Nor for Steven Connolly (played by teen Andrew Simpson). In a film often called a guilty pleasure because it taps so accurately into our own wayward impulses, Sheba Hart has to juggle two stalkers. After some years married to Richard (Bill Nighy), the London college professor whose first marriage she broke up, Sheba’s now on the edge of middle age, with a pouty teen-aged daughter and a Down syndrome son. She’s inherited a nicer house than most of her teaching colleagues, half-heartedly turned the potting shed into a potter’s studio – “my lair,” she calls it – and now tries teaching. Nothing has really turned out. Her new students are unruly and won’t behave. Close-up, golden-haired Sheba – Barbara saves a single strand, tucked in her diary – has become indefinite and hesitant.

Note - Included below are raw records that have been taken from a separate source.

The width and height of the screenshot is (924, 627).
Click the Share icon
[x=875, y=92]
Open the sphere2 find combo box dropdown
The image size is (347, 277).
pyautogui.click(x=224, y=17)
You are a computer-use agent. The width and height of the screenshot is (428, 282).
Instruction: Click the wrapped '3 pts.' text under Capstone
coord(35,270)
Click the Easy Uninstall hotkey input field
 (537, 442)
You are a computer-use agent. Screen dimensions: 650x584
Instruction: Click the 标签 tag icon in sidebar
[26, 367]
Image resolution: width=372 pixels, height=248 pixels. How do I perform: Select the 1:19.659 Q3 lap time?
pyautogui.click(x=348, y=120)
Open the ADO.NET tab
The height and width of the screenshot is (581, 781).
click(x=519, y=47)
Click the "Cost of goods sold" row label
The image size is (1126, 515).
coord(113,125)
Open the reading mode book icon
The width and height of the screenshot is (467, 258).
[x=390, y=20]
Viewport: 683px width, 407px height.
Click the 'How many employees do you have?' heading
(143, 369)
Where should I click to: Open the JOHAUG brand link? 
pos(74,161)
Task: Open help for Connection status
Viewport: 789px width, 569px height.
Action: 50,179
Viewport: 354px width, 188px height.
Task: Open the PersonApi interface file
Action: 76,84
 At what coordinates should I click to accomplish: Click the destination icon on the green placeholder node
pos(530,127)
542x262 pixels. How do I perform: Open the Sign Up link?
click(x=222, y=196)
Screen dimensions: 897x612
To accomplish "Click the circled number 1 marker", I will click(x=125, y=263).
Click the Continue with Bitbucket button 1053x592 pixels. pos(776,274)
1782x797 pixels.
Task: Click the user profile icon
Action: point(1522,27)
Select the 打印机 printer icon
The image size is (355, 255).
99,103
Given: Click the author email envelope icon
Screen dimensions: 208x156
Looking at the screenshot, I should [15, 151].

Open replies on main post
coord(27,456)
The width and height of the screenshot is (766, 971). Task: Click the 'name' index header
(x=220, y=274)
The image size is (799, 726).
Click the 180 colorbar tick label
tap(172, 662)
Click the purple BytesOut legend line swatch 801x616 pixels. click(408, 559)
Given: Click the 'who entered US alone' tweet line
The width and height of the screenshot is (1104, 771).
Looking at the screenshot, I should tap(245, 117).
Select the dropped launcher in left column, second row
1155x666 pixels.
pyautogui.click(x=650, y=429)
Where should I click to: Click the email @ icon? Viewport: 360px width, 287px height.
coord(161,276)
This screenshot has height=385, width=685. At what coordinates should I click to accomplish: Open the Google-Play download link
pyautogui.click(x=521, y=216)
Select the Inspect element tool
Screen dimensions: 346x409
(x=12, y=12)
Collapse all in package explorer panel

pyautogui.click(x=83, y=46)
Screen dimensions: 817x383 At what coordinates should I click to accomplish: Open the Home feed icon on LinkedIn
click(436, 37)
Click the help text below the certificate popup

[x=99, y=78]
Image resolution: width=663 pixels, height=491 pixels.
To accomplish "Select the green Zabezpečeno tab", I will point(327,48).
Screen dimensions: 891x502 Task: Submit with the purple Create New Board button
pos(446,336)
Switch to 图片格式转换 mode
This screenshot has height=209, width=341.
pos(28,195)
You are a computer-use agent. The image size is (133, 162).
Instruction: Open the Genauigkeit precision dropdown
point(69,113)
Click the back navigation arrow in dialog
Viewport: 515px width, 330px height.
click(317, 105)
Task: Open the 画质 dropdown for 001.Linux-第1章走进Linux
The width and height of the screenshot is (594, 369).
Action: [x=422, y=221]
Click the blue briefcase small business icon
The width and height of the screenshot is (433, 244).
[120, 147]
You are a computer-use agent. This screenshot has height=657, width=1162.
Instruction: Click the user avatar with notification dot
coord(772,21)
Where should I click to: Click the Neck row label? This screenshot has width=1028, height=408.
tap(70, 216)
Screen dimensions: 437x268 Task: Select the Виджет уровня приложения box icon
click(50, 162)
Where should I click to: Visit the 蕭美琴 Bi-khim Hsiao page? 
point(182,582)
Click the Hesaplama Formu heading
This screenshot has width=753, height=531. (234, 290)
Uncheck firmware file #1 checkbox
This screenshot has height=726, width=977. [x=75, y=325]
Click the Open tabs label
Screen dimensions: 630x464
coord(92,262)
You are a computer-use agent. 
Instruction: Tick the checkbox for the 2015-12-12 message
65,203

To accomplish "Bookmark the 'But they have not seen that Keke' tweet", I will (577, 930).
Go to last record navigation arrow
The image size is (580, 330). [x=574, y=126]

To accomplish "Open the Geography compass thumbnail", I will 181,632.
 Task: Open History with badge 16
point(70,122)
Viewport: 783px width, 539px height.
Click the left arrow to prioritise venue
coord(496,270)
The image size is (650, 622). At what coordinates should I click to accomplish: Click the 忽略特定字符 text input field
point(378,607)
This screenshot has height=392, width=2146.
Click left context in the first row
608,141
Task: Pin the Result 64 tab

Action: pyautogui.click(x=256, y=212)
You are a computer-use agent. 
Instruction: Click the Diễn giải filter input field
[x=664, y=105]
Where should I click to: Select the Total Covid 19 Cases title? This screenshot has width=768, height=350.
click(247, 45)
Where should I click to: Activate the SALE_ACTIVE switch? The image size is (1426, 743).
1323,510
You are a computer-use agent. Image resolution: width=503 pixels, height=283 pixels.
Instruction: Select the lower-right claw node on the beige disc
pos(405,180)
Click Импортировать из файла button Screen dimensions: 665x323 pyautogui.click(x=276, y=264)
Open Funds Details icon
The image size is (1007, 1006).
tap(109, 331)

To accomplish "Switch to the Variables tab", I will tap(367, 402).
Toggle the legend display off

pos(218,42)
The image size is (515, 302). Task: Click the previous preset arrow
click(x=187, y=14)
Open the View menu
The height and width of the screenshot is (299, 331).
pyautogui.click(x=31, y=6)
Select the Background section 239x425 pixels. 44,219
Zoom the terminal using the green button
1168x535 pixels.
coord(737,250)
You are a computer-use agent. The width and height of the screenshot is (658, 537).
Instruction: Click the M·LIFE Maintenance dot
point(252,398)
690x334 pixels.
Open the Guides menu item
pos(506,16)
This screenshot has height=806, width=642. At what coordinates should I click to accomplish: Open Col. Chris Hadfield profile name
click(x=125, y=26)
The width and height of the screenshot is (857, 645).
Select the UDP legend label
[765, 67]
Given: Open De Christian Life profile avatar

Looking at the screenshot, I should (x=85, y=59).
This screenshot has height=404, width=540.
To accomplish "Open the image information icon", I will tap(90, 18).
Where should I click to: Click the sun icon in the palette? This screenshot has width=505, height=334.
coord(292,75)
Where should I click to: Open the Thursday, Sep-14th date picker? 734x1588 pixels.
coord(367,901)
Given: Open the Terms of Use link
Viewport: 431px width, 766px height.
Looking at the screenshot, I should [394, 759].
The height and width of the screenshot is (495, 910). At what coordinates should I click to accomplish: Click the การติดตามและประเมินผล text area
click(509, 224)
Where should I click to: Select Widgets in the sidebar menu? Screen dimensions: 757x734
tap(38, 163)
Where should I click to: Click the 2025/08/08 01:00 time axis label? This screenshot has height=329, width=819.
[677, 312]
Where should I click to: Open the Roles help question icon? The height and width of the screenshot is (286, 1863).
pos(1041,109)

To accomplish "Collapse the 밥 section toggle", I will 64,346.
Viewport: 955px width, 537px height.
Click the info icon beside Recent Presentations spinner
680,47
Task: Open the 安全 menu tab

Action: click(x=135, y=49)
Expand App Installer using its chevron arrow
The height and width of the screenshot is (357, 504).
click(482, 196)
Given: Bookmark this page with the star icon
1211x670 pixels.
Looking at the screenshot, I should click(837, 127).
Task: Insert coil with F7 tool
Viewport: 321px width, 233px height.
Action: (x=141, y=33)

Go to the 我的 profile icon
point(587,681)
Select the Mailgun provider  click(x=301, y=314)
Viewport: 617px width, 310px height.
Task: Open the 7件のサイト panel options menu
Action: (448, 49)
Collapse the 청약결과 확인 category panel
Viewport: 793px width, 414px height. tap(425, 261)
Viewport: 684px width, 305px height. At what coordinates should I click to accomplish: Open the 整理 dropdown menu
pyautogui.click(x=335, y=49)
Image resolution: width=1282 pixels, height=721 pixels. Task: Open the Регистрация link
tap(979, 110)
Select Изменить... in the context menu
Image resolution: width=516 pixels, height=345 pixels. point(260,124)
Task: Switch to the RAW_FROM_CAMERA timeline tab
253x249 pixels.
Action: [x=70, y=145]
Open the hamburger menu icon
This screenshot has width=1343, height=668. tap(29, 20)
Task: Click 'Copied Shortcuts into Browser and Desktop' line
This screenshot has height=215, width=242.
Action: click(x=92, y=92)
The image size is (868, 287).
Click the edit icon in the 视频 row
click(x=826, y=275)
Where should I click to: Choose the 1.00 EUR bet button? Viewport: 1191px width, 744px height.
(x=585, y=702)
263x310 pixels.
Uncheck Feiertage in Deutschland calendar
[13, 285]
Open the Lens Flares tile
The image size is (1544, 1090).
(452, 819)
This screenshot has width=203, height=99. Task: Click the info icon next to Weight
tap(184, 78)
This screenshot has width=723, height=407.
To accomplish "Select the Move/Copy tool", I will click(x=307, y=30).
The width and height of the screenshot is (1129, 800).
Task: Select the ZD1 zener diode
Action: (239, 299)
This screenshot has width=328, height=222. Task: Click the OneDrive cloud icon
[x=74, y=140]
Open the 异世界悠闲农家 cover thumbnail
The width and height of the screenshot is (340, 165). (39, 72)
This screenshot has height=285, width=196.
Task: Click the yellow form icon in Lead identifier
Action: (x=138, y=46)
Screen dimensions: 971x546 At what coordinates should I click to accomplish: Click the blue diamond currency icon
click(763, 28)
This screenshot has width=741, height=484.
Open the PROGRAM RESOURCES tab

There is one boy, 15, whose family has come to London from the North of Ireland for factory work and lives in a high-rise project he doesn’t want Sheba to see. He pursues her with the same steamy single-mindedness one imagines she once applied to Richard. Cate Blanchett’s scenes with this boy are uncomfortably convincing. Meanwhile Barbara – as self-deluded as she is calculating – hopes Sheba’s desperate fear of exposure will somehow turn to gratitude and love. A string of melodramatic reversals, discoveries, manipulations and increasingly distraught confrontations ensue. Frankly I cannot imagine the whole thing not collapsing under its own weight, except for the edgy performances of Dench and Blanchett. And the long moment in their front doorway, when Nighy’s Richard finally lets Sheba back in to their marriage with the smallest jerk of his chin, nicely brackets the action by echoing Barbara’s early murmur about cats and spinsters.

Having solidly built his career upon stage-work, Richard Eyre has transitioned to television and film by directing classic drama adapted to screen, such as Shakespeare (Julius Caesar, King Lear) and Chekhov (The Cherry Orchard). He’s worked with Dench before – see his 2001 film bio of novelist Iris Murdock – and he directed the witty, many-layered film, Stage Beauty (2004), about the tensions between natural and enacted femininity via Elizabethan-era theater conventions. We could expect Eyre to come up with a complex and stagy villain in Barbara Covett, adapted from Zoë Heller’s novel. Between Heller, screenwriter Patrick Marber, Eyre and Dench – like Blanchett, stage-trained – we have a Covett at home with her own villainy in the way that Richard III or Iago are at home with theirs. In an eerie mirror of the out-sized staginess of the characters, the attraction that both Covett and Steven feel for Sheba is really more that of a fan than an intimate – one’s connection and future together largely imagined and one’s thwarted adoration quickly turned to rage.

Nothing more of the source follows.